--- Passage for review Enclosed Below ---

2024-04-08 02:12:14

by NeilBrown

[permalink] [raw]
Subject: [PATCH 0/4 v4] nfsd: fix deadlock in move_to_close_lru()

This series replaces
nfsd: drop st_mutex and rp_mutex before calling move_to_close_lru()
which was recently dropped as a problem was found.
The first two patches rearrange code without important functional change.
The last two address the two relaced problems of two different mutexes which are
held while waiting and can each trigger a deadlock.

This is against v6.9-rc2.

Thanks,
NeilBrown

[PATCH 1/4] nfsd: perform all find_openstateowner_str calls in the
[PATCH 2/4] nfsd: move nfsd4_cstate_assign_replay() earlier in open
[PATCH 3/4] nfsd: replace rp_mutex to avoid deadlock in
[PATCH 4/4] nfsd: drop st_mutex before calling move_to_close_lru()


2024-04-08 02:12:30

by NeilBrown

[permalink] [raw]
Subject: [PATCH 2/4] nfsd: move nfsd4_cstate_assign_replay() earlier in open handling.

Rather than taking the rp_mutex (via nfsd4_cstate_assign_replay) in
nfsd4_cleanup_open_state() (which seems counter-intuitive), take it and
assign rp_owner as soon as possible - in nfsd4_process_open1().

This will support a future change when nfsd4_cstate_assign_replay() might
fail.

Reviewed-by: Jeff Layton <[email protected]>
Signed-off-by: NeilBrown <[email protected]>
---
fs/nfsd/nfs4state.c | 9 +++------
1 file changed, 3 insertions(+), 6 deletions(-)

--- End of Enclosed Passage for review ---
--- Record extracts Enclosed Below ---

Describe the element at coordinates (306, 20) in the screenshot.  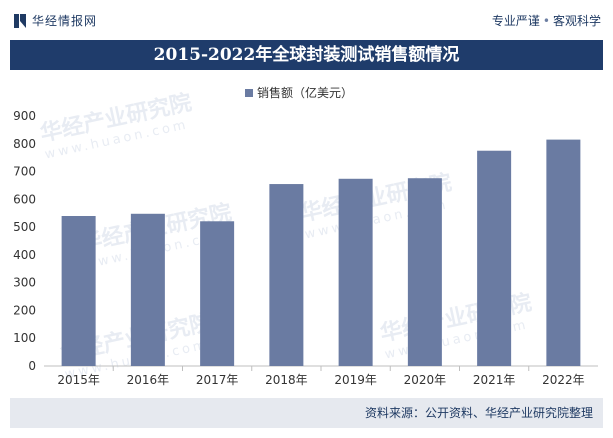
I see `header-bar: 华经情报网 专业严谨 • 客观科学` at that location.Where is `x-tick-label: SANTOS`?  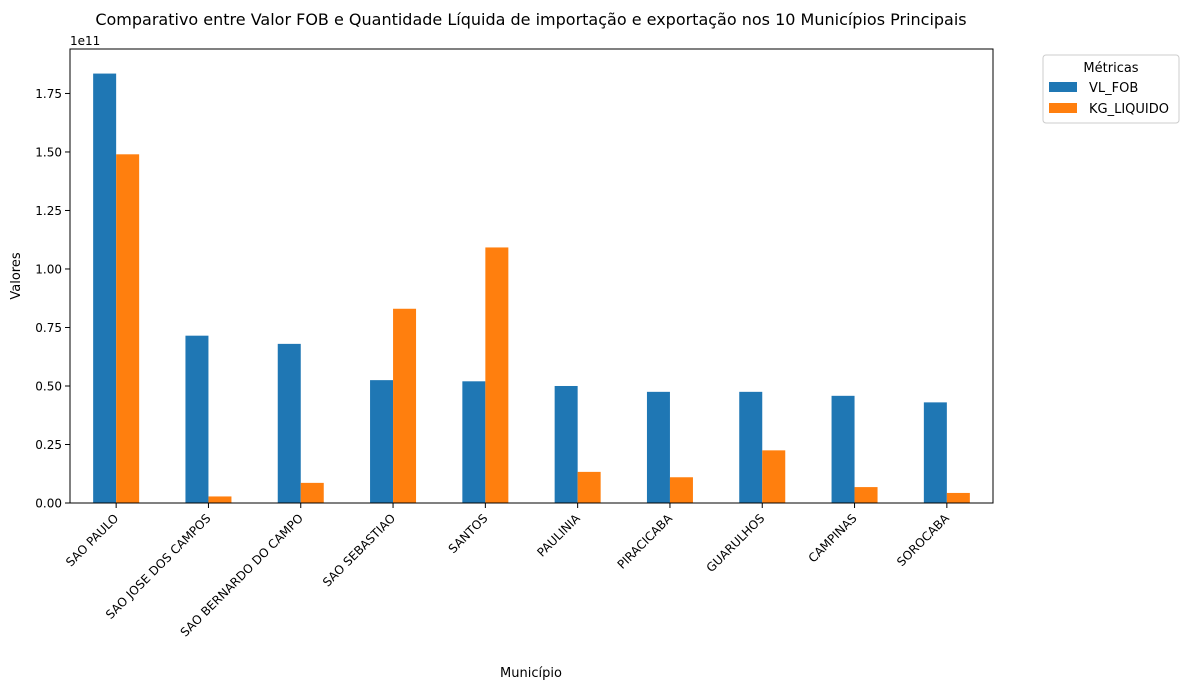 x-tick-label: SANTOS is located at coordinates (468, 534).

--- End of Enclosed Record extracts ---
--- Record extracts Enclosed Below ---

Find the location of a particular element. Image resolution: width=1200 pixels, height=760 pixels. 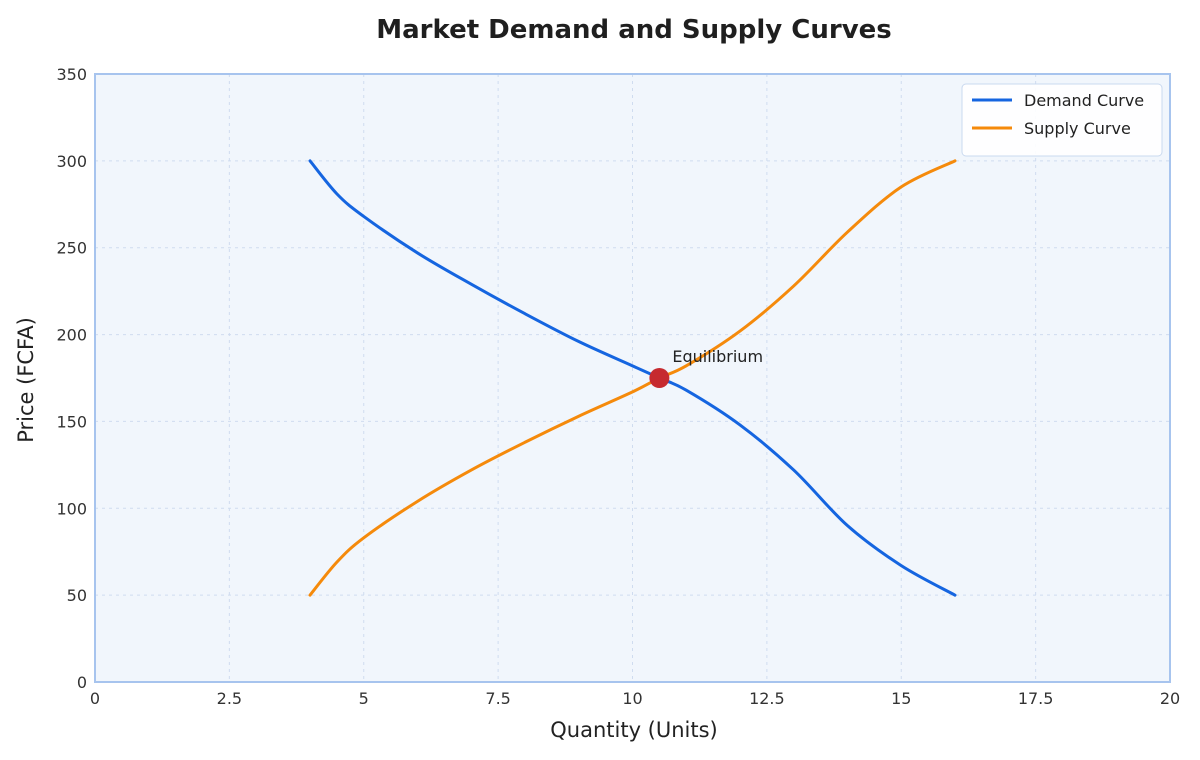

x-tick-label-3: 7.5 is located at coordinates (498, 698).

--- End of Enclosed Record extracts ---

• Requirement 1
In the nfsd patch thread above, list every distinct function name used in the two explanatory paragraphs of the message titled "[PATCH 2/4] nfsd: move nfsd4_cstate_assign_replay() earlier in open handling."
• Requirement 2
Extend the nfsd patch thread shown above, starting right after its final line.

• Response 1
- nfsd4_cstate_assign_replay()
- nfsd4_cleanup_open_state()
- nfsd4_process_open1()

• Response 2
diff --git a/fs/nfsd/nfs4state.c b/fs/nfsd/nfs4state.c
index 6ac1dff29d42..2ff8cb50f2e3 100644
--- a/fs/nfsd/nfs4state.c
+++ b/fs/nfsd/nfs4state.c
@@ -5360,6 +5360,7 @@ nfsd4_process_open1(struct nfsd4_compound_state *cstate,
open->op_openowner = oo;
if (!oo)
return nfserr_jukebox;
+ nfsd4_cstate_assign_replay(cstate, &oo->oo_owner);
status = nfsd4_check_seqid(cstate, &oo->oo_owner, open->op_seqid);
if (status)
return status;
@@ -6134,12 +6135,8 @@ nfsd4_process_open2(struct svc_rqst *rqstp, struct svc_fh *current_fh, struct nf
void nfsd4_cleanup_open_state(struct nfsd4_compound_state *cstate,
struct nfsd4_open *open)
{
- if (open->op_openowner) {
- struct nfs4_stateowner *so = &open->op_openowner->oo_owner;
-
- nfsd4_cstate_assign_replay(cstate, so);
- nfs4_put_stateowner(so);
- }
+ if (open->op_openowner)
+ nfs4_put_stateowner(&open->op_openowner->oo_owner);
if (open->op_file)
kmem_cache_free(file_slab, open->op_file);
if (open->op_stp)
--
2.44.0


2024-04-08 02:12:31

by NeilBrown

[permalink] [raw]
Subject: [PATCH 1/4] nfsd: perform all find_openstateowner_str calls in the one place.

Currently find_openstateowner_str look ups are done both in
nfsd4_process_open1() and alloc_init_open_stateowner() - the latter
possibly being a surprise based on its name.

It would be easier to follow, and more conformant to common patterns, if
the lookup was all in the one place.

So replace alloc_init_open_stateowner() with
find_or_alloc_open_stateowner() and use the latter in
nfsd4_process_open1() without any calls to find_openstateowner_str().

This means all finds are find_openstateowner_str_locked() and
find_openstateowner_str() is no longer needed. So discard
find_openstateowner_str() and rename find_openstateowner_str_locked() to
find_openstateowner_str().

Reviewed-by: Jeff Layton <[email protected]>
Signed-off-by: NeilBrown <[email protected]>
---
fs/nfsd/nfs4state.c | 93 +++++++++++++++++++--------------------------
1 file changed, 40 insertions(+), 53 deletions(-)

diff --git a/fs/nfsd/nfs4state.c b/fs/nfsd/nfs4state.c
index 1824a30e7dd4..6ac1dff29d42 100644
--- a/fs/nfsd/nfs4state.c
+++ b/fs/nfsd/nfs4state.c
@@ -541,7 +541,7 @@ same_owner_str(struct nfs4_stateowner *sop, struct xdr_netobj *owner)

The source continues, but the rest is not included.